A True Boiler in the Basement
As a military kid who spent much of her childhood on the move, Janet Lovell put down some serious roots after discovering Purdue as a teenager. She earned a biology degree in 1972 (and later a master’s from the School of Science in 1994) and has subsequently clocked in 35 years in the School of Civil Engineering as a lab manager. Today, she’s responsible for maintaining the equipment and training students in both the materials chemistry and the geotechnical laboratories.
With a friendly and familiar face in the Civil Engineering Building (CIVL) for nearly four decades, Lovell has no doubt witnessed a number of student hairstyle and fashion changes in that time. But what’s the biggest change she’s seen in students since 1973? It’s not so much about a transition from bellbottoms and long hair to Ugg boots and iPhones but rather the skills students bring with them to campus straight out of high school. “The onset of computers has been the main thing,” she says. “You can do a whole lot more with data acquisition now, and students come in expecting to do more.”
Still, computer smarts alone don’t mean students arrive with full knowledge of how to run the equipment, so Lovell trains them with a focus on both proper usage and safety. From a high-temperature furnace to chromatography equipment to thermal gravimetric analysis, Lovell helps build on classroom theory with the lab’s hands-on component. “They still have to learn those tasks,” she says.

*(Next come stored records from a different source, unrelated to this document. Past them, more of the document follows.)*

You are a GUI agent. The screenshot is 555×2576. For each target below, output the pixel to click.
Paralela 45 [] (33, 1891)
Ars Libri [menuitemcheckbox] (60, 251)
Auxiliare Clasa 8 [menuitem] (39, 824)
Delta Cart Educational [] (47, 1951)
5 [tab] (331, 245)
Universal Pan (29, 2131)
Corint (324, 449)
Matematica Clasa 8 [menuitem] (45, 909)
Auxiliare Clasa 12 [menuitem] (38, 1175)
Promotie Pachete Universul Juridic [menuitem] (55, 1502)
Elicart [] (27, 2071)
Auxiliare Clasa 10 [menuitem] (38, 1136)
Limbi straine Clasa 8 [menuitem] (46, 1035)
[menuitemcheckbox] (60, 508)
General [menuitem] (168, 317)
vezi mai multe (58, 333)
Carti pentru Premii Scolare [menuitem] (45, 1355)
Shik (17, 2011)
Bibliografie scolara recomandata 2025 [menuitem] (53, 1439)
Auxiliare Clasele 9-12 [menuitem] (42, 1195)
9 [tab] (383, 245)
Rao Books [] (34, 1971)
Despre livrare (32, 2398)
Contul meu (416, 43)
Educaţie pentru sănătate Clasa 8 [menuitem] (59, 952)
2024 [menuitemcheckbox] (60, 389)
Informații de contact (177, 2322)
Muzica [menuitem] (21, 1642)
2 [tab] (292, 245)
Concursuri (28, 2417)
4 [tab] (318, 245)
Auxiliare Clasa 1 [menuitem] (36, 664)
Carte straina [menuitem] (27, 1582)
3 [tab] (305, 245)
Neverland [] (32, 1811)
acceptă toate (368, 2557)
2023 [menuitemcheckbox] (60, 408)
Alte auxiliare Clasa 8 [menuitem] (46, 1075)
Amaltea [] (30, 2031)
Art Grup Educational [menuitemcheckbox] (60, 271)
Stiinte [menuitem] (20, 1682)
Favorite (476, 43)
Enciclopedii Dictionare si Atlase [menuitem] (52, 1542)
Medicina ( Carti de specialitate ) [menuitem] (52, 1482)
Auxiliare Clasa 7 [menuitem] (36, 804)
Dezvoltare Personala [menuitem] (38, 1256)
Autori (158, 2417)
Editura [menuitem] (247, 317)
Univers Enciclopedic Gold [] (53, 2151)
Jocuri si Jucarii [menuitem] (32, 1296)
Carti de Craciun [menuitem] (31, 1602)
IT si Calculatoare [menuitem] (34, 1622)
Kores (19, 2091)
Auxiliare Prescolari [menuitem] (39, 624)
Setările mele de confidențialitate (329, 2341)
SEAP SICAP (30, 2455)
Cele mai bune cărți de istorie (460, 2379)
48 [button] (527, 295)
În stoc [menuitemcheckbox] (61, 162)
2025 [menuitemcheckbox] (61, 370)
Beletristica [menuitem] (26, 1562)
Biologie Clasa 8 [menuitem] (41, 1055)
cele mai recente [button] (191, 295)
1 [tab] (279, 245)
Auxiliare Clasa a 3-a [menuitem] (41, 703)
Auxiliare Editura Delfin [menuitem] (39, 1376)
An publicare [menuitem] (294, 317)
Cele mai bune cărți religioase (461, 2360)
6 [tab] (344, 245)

Janet Lovell, a CE lab manager, stands before the shelved samples, which are the byproduct of dozens of student experiments over the years.
A longtime member of various safety committees, Lovell now chairs the civil engineering safety committee, which is helping bring together various departments within the building. As chair, she’s helping keep Purdue in accordance with federal regulations, as well as preparing for emergency building evacuation plans. Kathy Banks, the Bowen Engineering Head and Professor of Civil Engineering, appreciates her watchful eye. “The safety of our students, faculty, and staff in the civil engineering laboratories is of the highest priority to the school,” Banks says. “Janet’s extensive laboratory experience and excellent attention to detail make her the ideal leader for the committee.”
From labs to offices, Lovell wants to keep CIVL safe. “We want to keep track of all of the available chemicals,” she says, “particularly those that the Feds want us to track."
While there are still miles to go before she sleeps, or dare we say retires, Lovell maintains her active role to help keep a large school running smoothly. And however much she works “behind the scenes,” it’s a role that’s not unnoticed. “Janet’s dedication to Purdue is inspiring to all of us,” Banks adds. “Over the last 35 years, she has significantly contributed to the educational growth of thousands of students. This is an amazing contribution to our school and the field of civil engineering.”
And while those thousands have passed through the basement labs in what surely must seem like record time in retrospect, Lovell remains ever cognizant of proper training and doing things the right and safe way.